Frente al lenguaje árido y preciso de los analíticos, un Derrida o un Deleuze defienden su lenguaje confuso, impreciso, lleno de altibajos y contradicciones, de una florida emanación, chorreante de ideas opacas; y ahí, en esa manera de expresarse tan variopinta es donde se fundamenta su discurso.

En efecto, podemos decir lo dicho de otra manera y seguir siendo el contenido de lo dicho lo mismo, podría haber opinado nuestro hipotético Ortega; sin embargo, al hacerlo, caemos en el mismo error en el que caían los analíticos: estamos reduciendo el discurso de nuevo a su contenido epistémico, al saber que nos aporta después de haberlo leído, aunque, eso sí, en un sentido más amplio, ya que el saber para Ortega era un concepto bastante más abierto que para los analíticos).

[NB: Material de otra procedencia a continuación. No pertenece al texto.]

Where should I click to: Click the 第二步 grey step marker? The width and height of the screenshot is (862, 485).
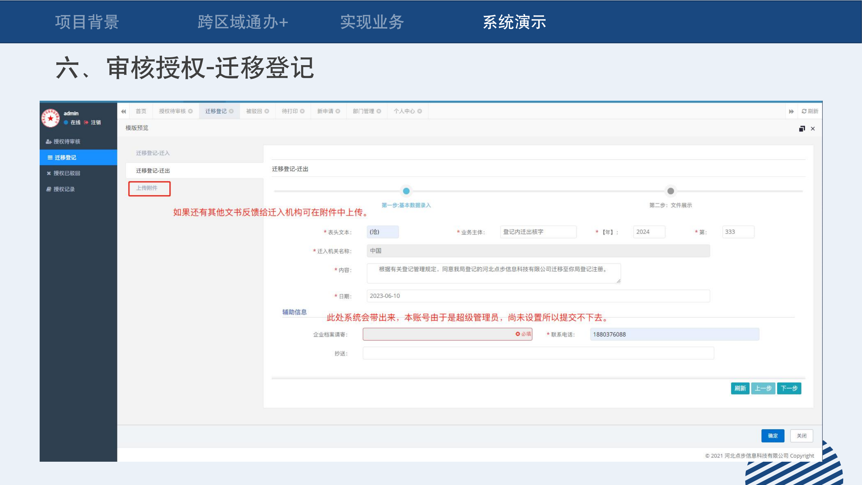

Y no es así como quieren los autores a lo Derrida o Deleuze que los entendamos. No se puede leer un texto de ellos del mismo modo en que hacemos lo propio con uno de Carnap o de Ortega, de Quine o de Gadamer. En el de Quine, por ejemplo, se expone claramente lo que se va a hacer y se argumenta en consecuencia, en el de Gadamer se plantean problemas y se reflexiona en torno a ellos con un lenguaje claro y abierto, mientras que en Derrida, Deleuze o Heidegger puede uno partirse la cabeza dándole vueltas al tema sin conseguir sacar nada en claro. Y es ahí donde puede estar la oscura incógnita desnuda y llena de sabor. Quizá no se trate de leer para saber, ni de leer para comprender (Gadamer), ni de saber para dominar (Bacon, Comte), ni de saber para emanciparse (gnósticos, Kant, Rousseau, Marcuse), sino, más bien, de leer para darle vueltas a las cosas y abrir nuevos campos de reflexión con nuevas preguntas (Heidegger), o de decir cosas viejas con nuevas palabras (Derrida, Vattimo), o con palabras en otro idioma (Derrida, Ortega, Heidegger...), o de hacer una arqueología del saber (Foucault), o quizá de deconstruir el lenguaje (Derrida) y zambullirse en el contenido y la forma de una expresión explorando sus colindancias. Quizá el reto esté en la reflexión propia, en la propia disipación de las oscuridades, o en la asunción de las mismas y en el ejercicio retórico que el autor nos propone. Tal vez sean sólo unos grandes contadores de patrañas envueltas en bellos ropajes lingüísticos. Tal vez no. Cada uno lo juzgue como quiera.